Introduction
Somatic chromosomal abnormalities are frequently found in infertile men, particularly in those with low sperm count [1–5]. Studies in infertile men have demonstrated that 2–14% carry constitutional chromosomal abnormalities [1] Research in this area has become more relevant in the past few years with the advent of assisted reproductive therapies (ART), especially intracytoplasmatic sperm injection (ICSI). ICSI has been extremely successful for the treatment of male infertility, but transmission of cytogenetic defects to offspring is a major concern and demonstrated to be reality [1], therefore it is recommended to investigate this. The incidence of chromosomal aberrations in infertile men depends on the definition of “infertility”, and is estimated to be approximately 5% in oligozoospermic men and 14% in azoospermic men [6]. Abnormalities mostly consist of numerical sex chromosome abnormalities (e.g. 47,XXY), balanced reciprocal translocations (reciprocal exchange between two chromosomes), inversions, Y-chromosome micro-deletions and balanced Robertsonian translocations (fusion of two acrocentric chromosomes, e.g. 13, 14, 15, 21, 22). Carriers of a balanced Robertsonian translocation show impaired gametogenesis to a variable degree and elevated levels of nullisomic or disomic sperm (3–40%, mean 15%) [1–5]. The fertilization with an aneuploid sperm results in monosomy or trisomy in the fetus [7, 8]. Furthermore fetal aneuploidies are a major cause of pregnancy loss and fetal malformations [9].

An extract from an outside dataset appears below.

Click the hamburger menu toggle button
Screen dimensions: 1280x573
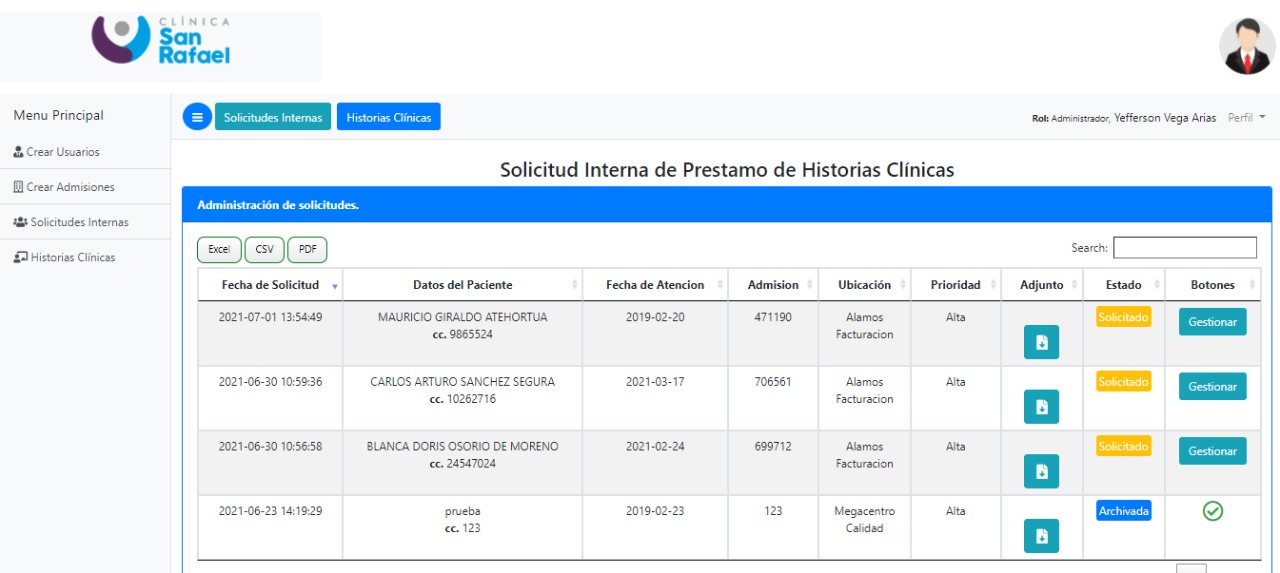(197, 117)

Here we report on a sperm aneuploidy screening of all chromosomes (1–22,X,Y) in an infertile patient showing low-frequency mosaicism of a balanced Robertsonian translocation involving both chromosomes 21.
Case report
Patient
The 36 years old man presented in our infertility clinic with sterility lasting for 2 years. His medical history showed no evidence of relevant diseases, medication or nicotin abuse and BMI (body mass index) was unremarkable. Hormone parameters of testosterone, follicule stimulating hormone (FSH), luteinising hormone (LH), prolactine and thyroid parameters were in the normal range. Serological testing (hepatitis B/C, HIV, mumps) showed inconspicuous results.

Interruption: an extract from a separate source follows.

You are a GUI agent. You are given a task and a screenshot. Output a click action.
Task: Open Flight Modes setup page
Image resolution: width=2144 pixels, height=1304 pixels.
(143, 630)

The sperm count revealed an oligo-astheno-teratozoospermia (Sperm concentration: 14,3 mio sperm per ml, sperm motility: WHO a (rapid progressive motility): 9%, WHO b (moderate progressive motility): 10%, WHO c (no progressive motility): 31%, WHO d (immotile): 50% and 98% abnormal sperm morphology). Somatic chromosome analysis from a blood sample revealed a low-frequency (4%) mosaic of a balanced Robertsonian translocation 45,XY,t(21;21)(q10;q10) in a normal 46,XY male background.
Materials and methods
We screened a sperm sample of this patient for elevated disomy levels of all chromosomes (1–22, X and Y) and for increased diploidy rates by multicolour interphase fluorescence in situ hybridisation (sperm-FISH). Patient sperm cells were prepared for FISH according to standard procedures [10]. In brief, cells were fixed with methanol/acetic acid (3/1 v/v) and then dropped onto glass slides. Subsequently, the sperm cell chromatin was decondensed by 10 mM LIS (Lithium-diiodosalicylat)/10 mM DTT (Dithiothreitol) treatment and finally the cells were permeabilized by pepsinization. FISH to sperm cell nuclei with chromosome-specific centromere (CEP, kindly provided by M. Rocchi, www. biologia.uniba.it/rmc) or BAC (LSI, obtained from http://bacpac.chori.org or Abbott Molecular) probes was performed for all human chromosomes (1–22, X and Y) as described in Williams 1993 [11] with minor modifications). Subsequently, the number of FISH-signals in each nucleus was determined by microscopic analysis according to standardized criteria [10].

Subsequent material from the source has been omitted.